(Entries taken from a collection)
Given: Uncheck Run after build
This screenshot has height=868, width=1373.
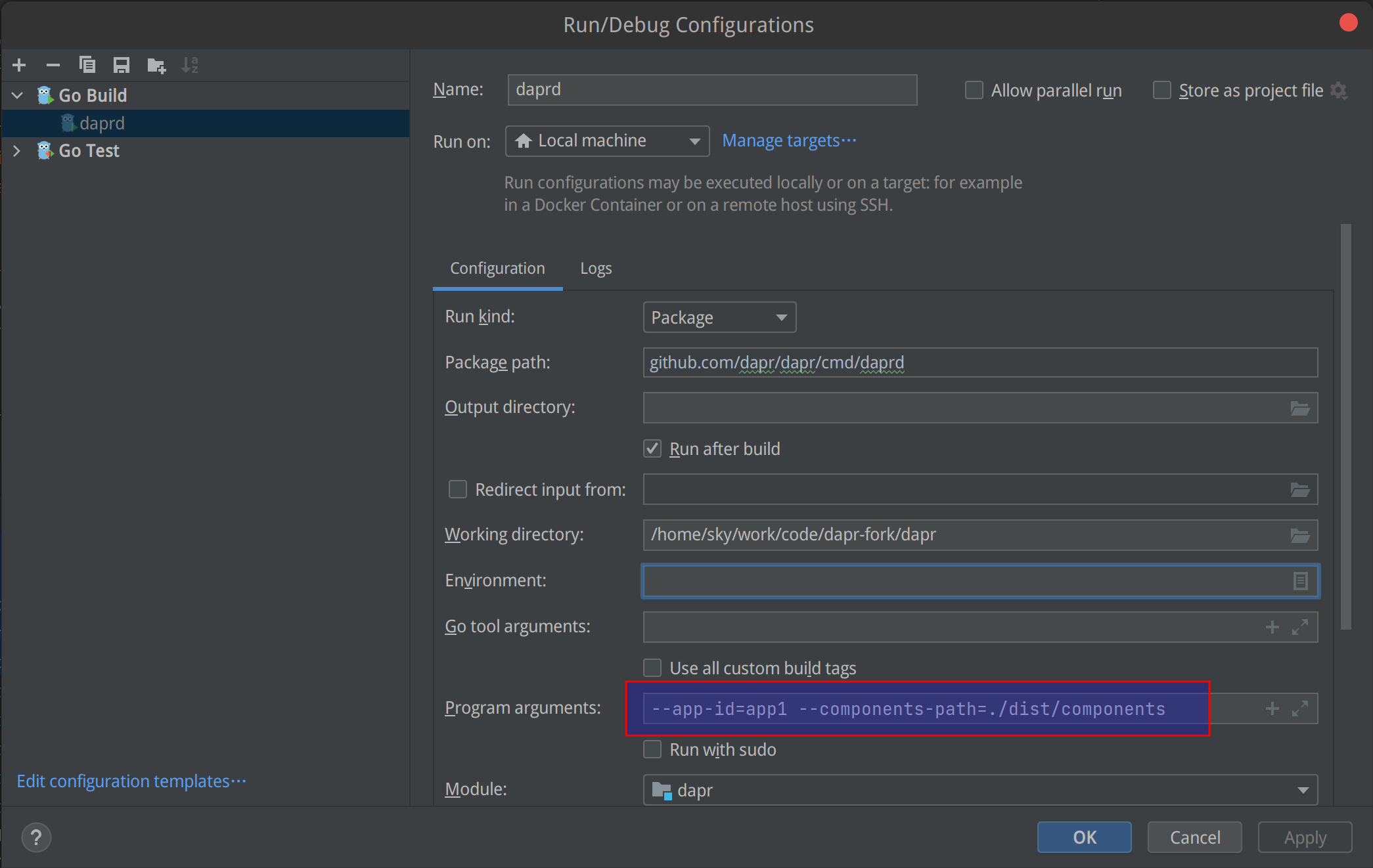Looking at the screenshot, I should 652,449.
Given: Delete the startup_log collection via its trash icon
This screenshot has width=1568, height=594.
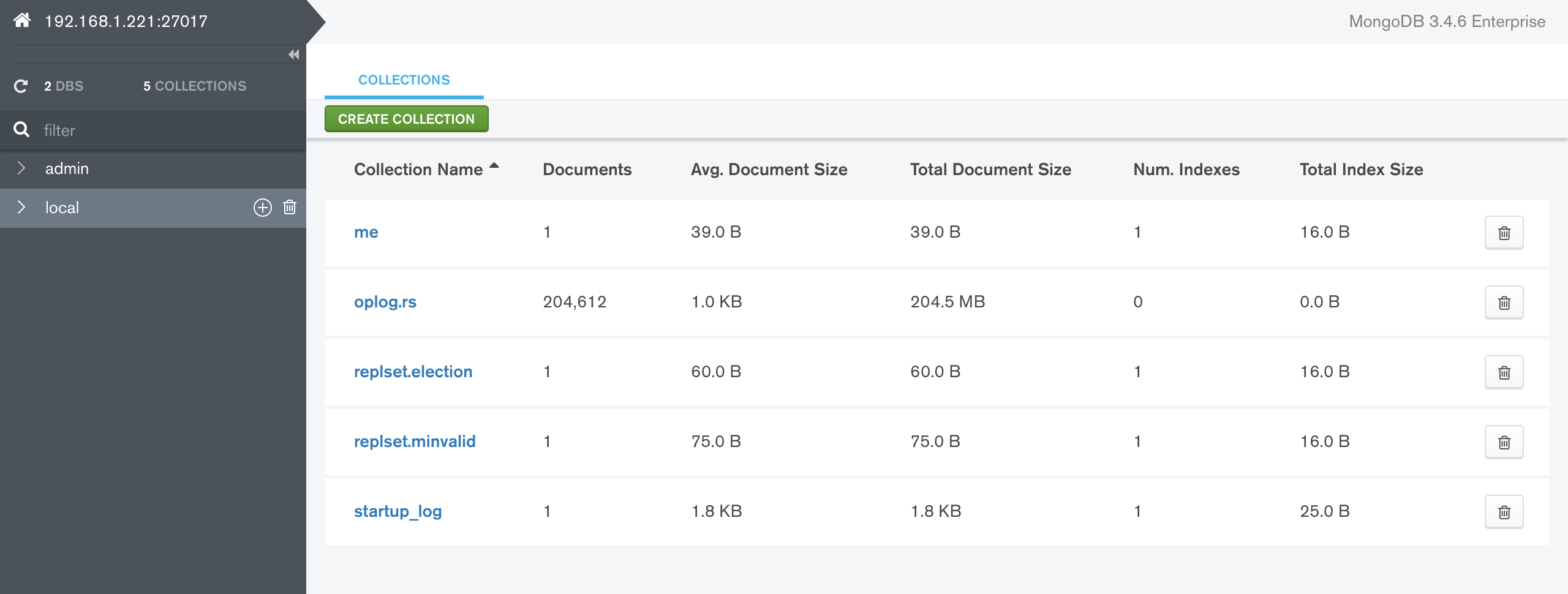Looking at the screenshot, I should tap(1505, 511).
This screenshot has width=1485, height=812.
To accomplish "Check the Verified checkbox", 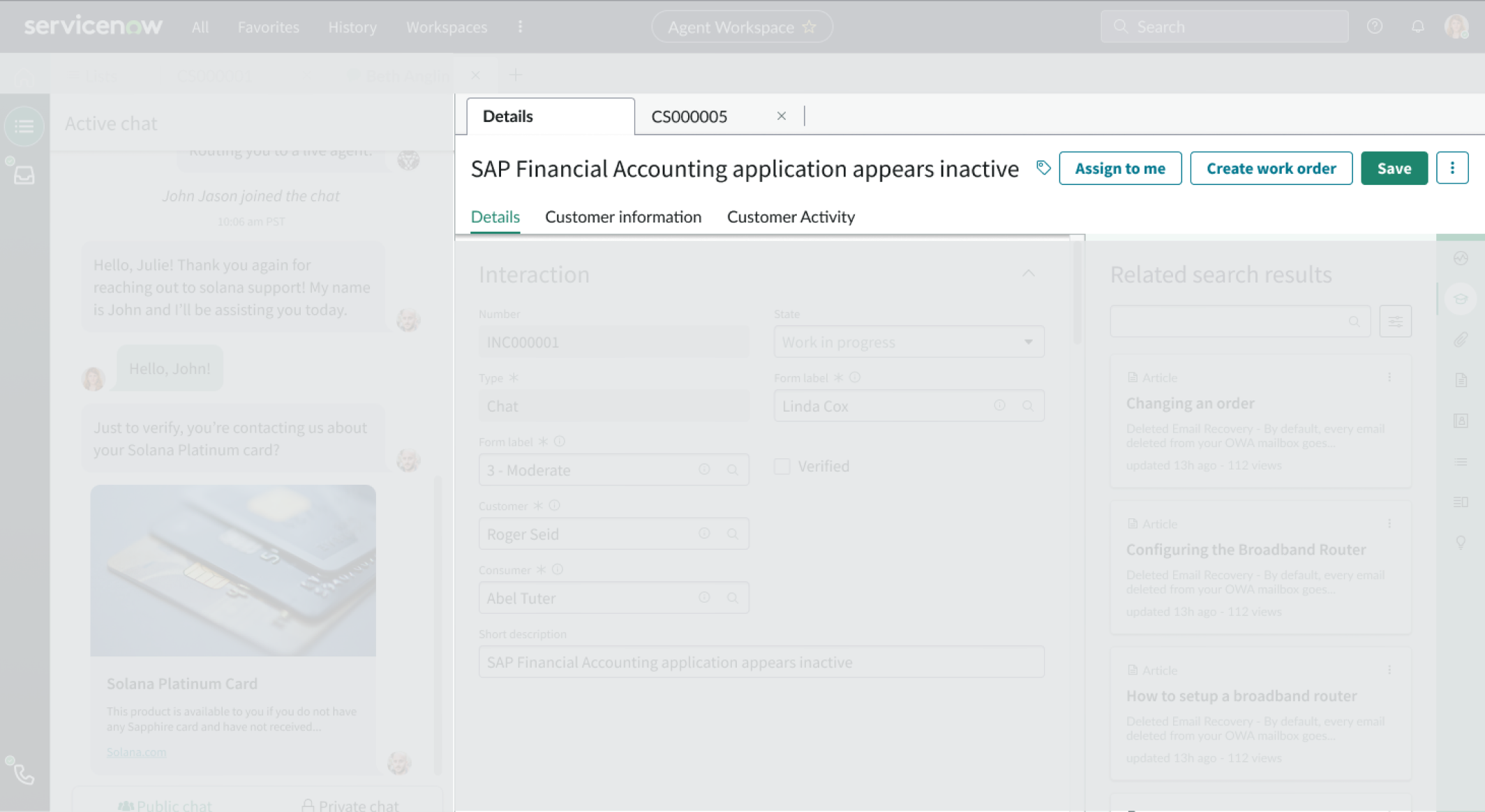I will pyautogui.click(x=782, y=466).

• _TO DO_
Which lines above contain the word "Given"? List them.

• _FINISHED EXERCISE_
Given: Uncheck Run after build
Given: Delete the startup_log collection via its trash icon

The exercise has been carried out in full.